Crítica: “Gênios do Crime”

 

genios-do-crime-poster-criticaA trama de “Gênios do Crime” (Masterminds) é baseada no segundo maior roubo da história dos Estados Unidos, que ocorreu em 1997. David Ghantt (Zach Galifianakis) é funcionário de uma empresa de carros-fortes, que transporta muito dinheiro todos os dias. Ele é, aparentemente, um bom homem – um pouco ingênuo e atrapalhado, mas que tem a confiança de todos. Por esse motivo, tem a senha do cofre onde os milhões de dólares ficam armazenados.

Mesmo estando noivo, David se apaixona por sua colega de trabalho Kelly (Kristen Wiig), que é uma mulher atraente, que diz o que pensa, e, por isso, é despedida do emprego. Ela se envolve com algumas pessoas perigosas, entre as quais está Steve Chambers (Owen Wilson), que comanda tudo.

Steve tem o plano de roubar uma grande quantia e acaba convencendo Kelly a seduzir David, até que ele roube a empresa. Como o homem tem um bom coração, ele se deixa levar e acredita nas promessas de amor feitas por ela, de que irão fugir juntos e viver uma história.

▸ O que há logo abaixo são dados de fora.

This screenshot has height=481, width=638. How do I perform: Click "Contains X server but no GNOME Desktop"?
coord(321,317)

Há várias cenas daquele típico humor americano que é bastante óbvio, pois mostra o personagem em algumas situações totalmente sem conteúdo. Mas também há romance e drama envolvidos, isso pelo fato da pessoa acreditar cegamente que a outra a ama e arriscar sua vida por esse sentimento.

Após o roubo de 17 milhões de dólares, o jovem foge como se nada tivesse acontecido e curte os dias com muito luxo, isso mostra o quão ingênuo era. Assim que o assalto é descoberto, ele passa por vários perigos sendo procurado pela polícia.

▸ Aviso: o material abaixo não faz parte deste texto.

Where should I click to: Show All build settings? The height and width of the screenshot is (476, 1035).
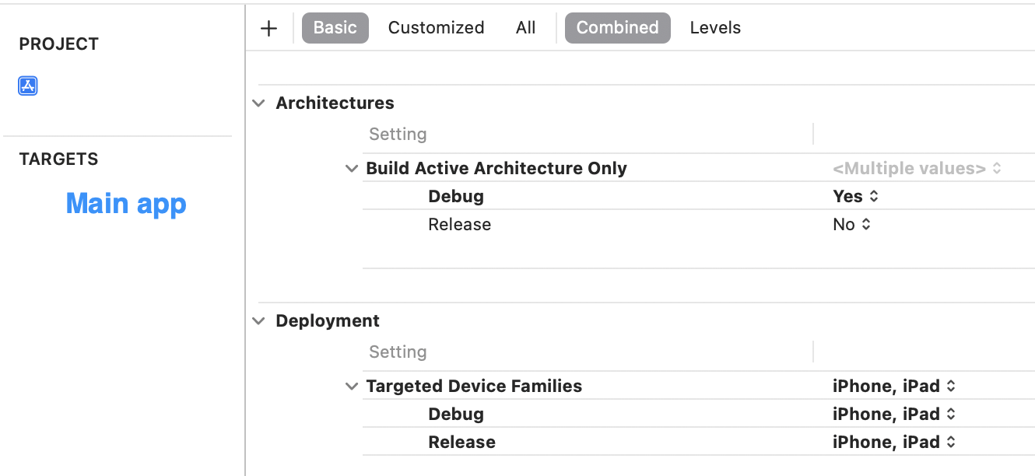click(525, 28)
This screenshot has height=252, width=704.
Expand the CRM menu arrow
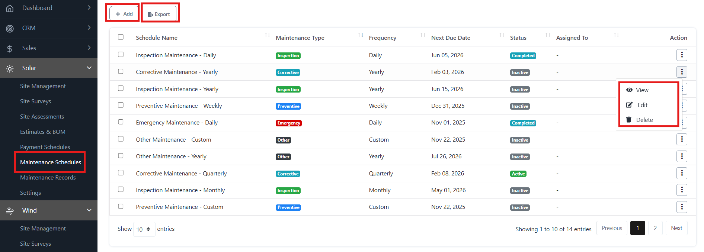[89, 28]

No filme também vemos Mike McKinney (Jason Sudeikis), um assassino contratado por Steve para matar David. Ele é um homem frio, que tem o prazer de matar as pessoas, porém cria um laço com o protagonista e os dois ficam bem próximos.

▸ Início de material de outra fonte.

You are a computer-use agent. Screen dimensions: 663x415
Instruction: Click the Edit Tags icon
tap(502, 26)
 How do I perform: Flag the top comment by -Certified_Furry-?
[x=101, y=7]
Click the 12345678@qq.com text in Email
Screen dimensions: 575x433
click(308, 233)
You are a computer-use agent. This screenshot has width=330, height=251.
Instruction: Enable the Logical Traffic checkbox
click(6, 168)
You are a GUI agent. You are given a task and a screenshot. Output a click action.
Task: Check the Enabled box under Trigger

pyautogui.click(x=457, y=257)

A atuação de Zach Galifianakis é realmente muito boa, como em outros filmes de comédia que estrelou. Suas expressões mostram a personalidade do personagem e, às vezes, só de olhar dá vontade de rir nas cenas mais engraçadas, ou sentir pena dele nos momentos de drama. É uma obra que vale a pena para quem gosta desse tipo de humor.